The great writer George Orwell, contemplating a world that in 1945 was under the threat of nuclear war, warned of “a peace that is no peace,” which he christened a “cold war.” He was referring to the ideological, technological and potentially military confrontation between the Soviet Union and the West. A new “cold war” is taking shape today between the U.S. and China, which Argentine foreign policy must take into account.
Scottish historian Niall Ferguson has noted that World War II was not the same as World War I, although there was no doubt World War II was a global conflict. He maintains that the same thing is happening with a second cold war between the U.S. and China, that it is not equal to the first Cold War, but it is “a peace that is no peace.” To support his position, Ferguson quotes Henry Kissinger, who at the end of 2019 said, “We are still in the foothills of a Cold War.” Later, in 2020, Kissinger said: “I think we’re in the mountain passes now [of a cold war].” By 2022, Kissinger was warning that a new cold war will be far more dangerous than the first.

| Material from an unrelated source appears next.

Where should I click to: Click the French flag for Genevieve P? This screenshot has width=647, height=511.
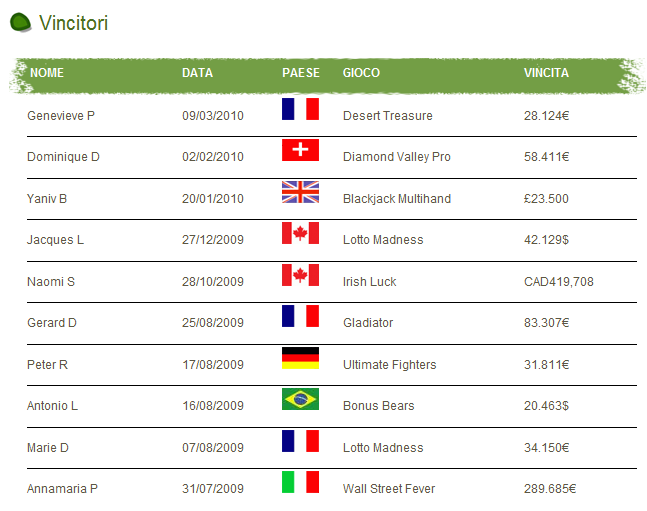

In this vein, Ferguson contends that although the West won the Cold War, there is no guarantee that it will win a second. China, whose economy is about the same size as the U.S. economy, is a more formidable adversary than the Soviet Union, whose gross domestic product reached only 44% of U.S. GDP. In addition to its nuclear and conventional firepower, China competes with determination in the technological arena, and is dominating in 5G, artificial intelligence and quantum computing. Moreover, if in the Cold War Washington could identify only a few people from the Soviet bloc in the U.S., today countless Chinese citizens in the country permit Beijing to have physical and electronic access to U.S. technological secrets. This is why Ferguson is encouraging Washington to acknowledge the existence of a second cold war, so the necessary measures can be taken to win it.
In this context, Ferguson has been thinking about the U.S. policy of “strategic ambiguity” toward Taiwan. The policy recognizes only one China, but legislation passed by Congress advocates for the security of Taiwan and seeks to deter China from attacking the island, which Beijing regards as part of its territory. Ferguson notes that various U.S. leaders, including President Joe Biden, are currently talking about disavowing this ambiguity and doing something with respect to Taiwan. And because of that, Ferguson has warned that a conflict with China over Taiwan, carried out in the wrong way and at the wrong time, could become the Suez moment of U.S. foreign policy. He was alluding to the Suez Crisis in 1956, when after a botched attempt to recapture the Suez Canal, Great Britain became conscious that its influence had waned, and the U.S. had become the dominant world power.
So, Ferguson sees three possible scenarios in a second cold war. The first is to move toward World War III. We must avoid this but we cannot disregard it. The second scenario is a U.S. Suez moment in Taiwan, which would imply the end of Washington’s predominance and Beijing’s rise to primacy. The third scenario, and the one that is expedient, is to block Chinese advances in a number of areas around the world and limit the chances for China to catch up to or overtake the U.S. in the technology arena.
In view of this scenario of “a peace that is no peace,” Argentine foreign policy must carefully evaluate the technological and strategic aspects of its relationships with the U.S. and China, and its approach with respect to Taiwan.